Review: Early Girl by Paladin Theatre Company
by Michael Meigs

Charlie Stites is a big guy with a big heart whose most recent stage outings have been as braggarts and sexual boasters.  He counters that image somewhat with his intent to right the acting balance between the sexes by staging this drama by actress Carolyn Kava, done to respectful New York reviews in the mid-1980s. 

 

Stites writes in the program that he was struck "by the dearth of interesting parts available for [women]," making "the ladies of Austin theatre. . . an underused resource."

* _Data segment_
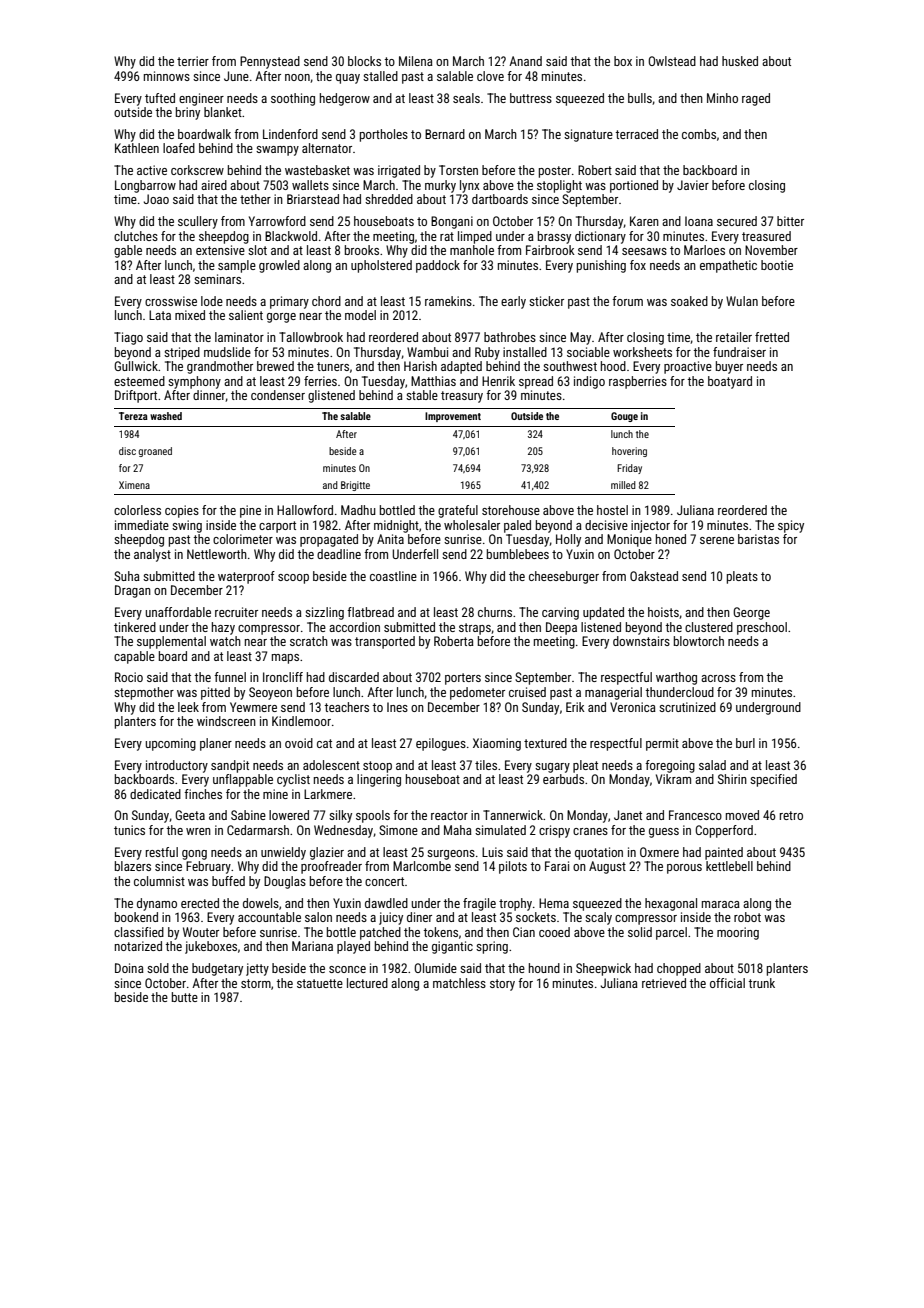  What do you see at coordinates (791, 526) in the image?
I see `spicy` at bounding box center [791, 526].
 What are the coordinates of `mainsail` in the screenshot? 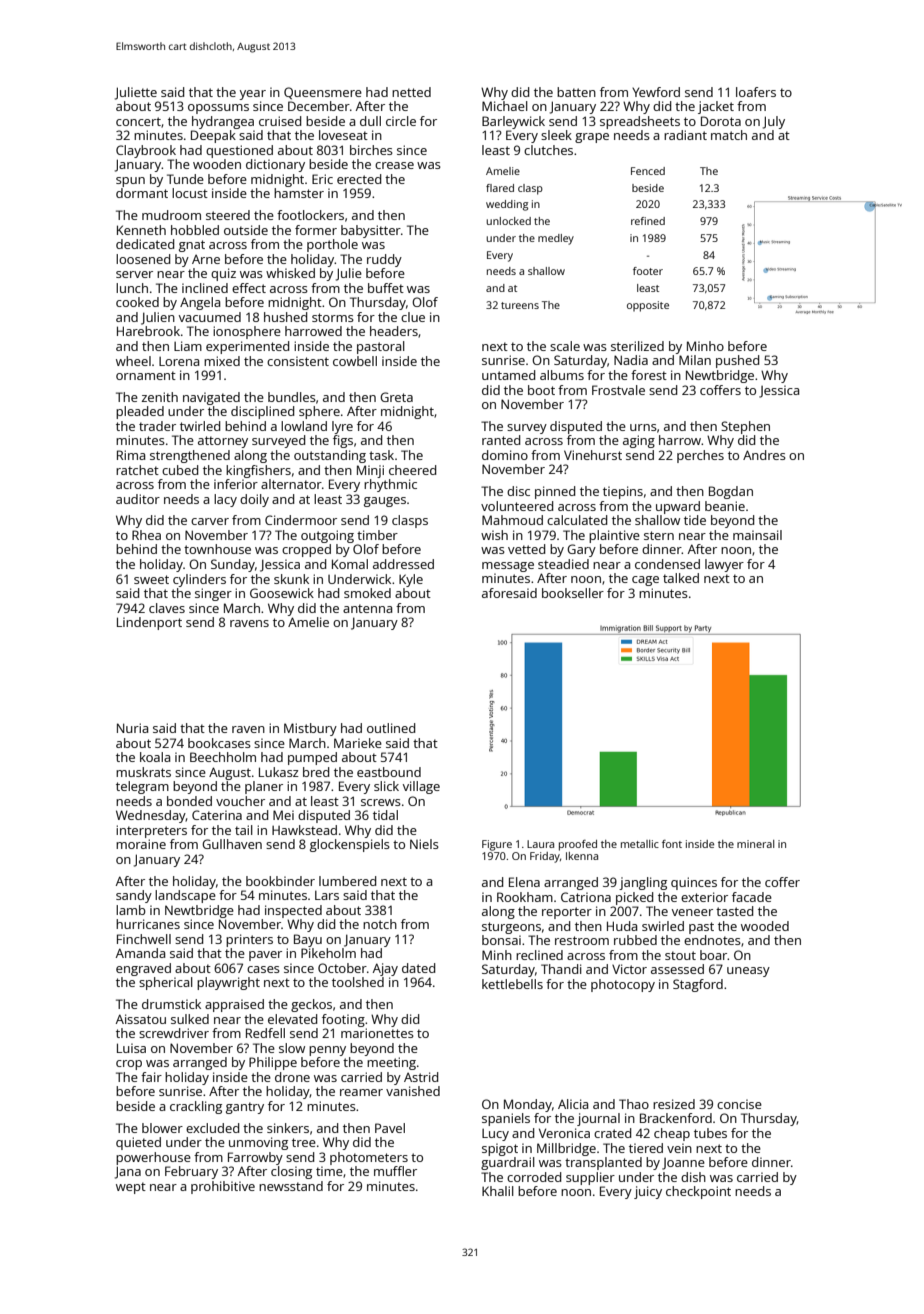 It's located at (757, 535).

* _Exercise requirements_
Continue the review of Paladin Theatre Company's production of Early Girl, starting after its last sentence. The listing has no connection to the theater review.

* _The output_
Without judging that declaration, I can confirm that he and his Paladin Theatre did recruit a houseful of sensitive and impressive female actors for Early Girl.  Some I had seen before -- Wendy Zavaleta in striking roles in musical theatre, Molly Karrasch at the Austin Playhouse in several roles, including a superb turn as Rita in Educating Rita, and Karen Alvarado in well defined, deft portrayals with Teatro Vivo.  Lindsley Howard is new to me but will become much more familiar to our Austin audiences next month when she plays Miranda, the romantic lead in Austin Shakespeare's The Tempest.  Keylee Paige Koop, Ashley Rae Spillers (with that striking red flower in her hair) and Rose Fredson also absorbed their characters and interpreted them decisively.  Maybe Charlie has a point; with wealth of femininity such as this, we may be missing something on the feminine side in Austin theatre.

 

(photo: Kimberley Mead)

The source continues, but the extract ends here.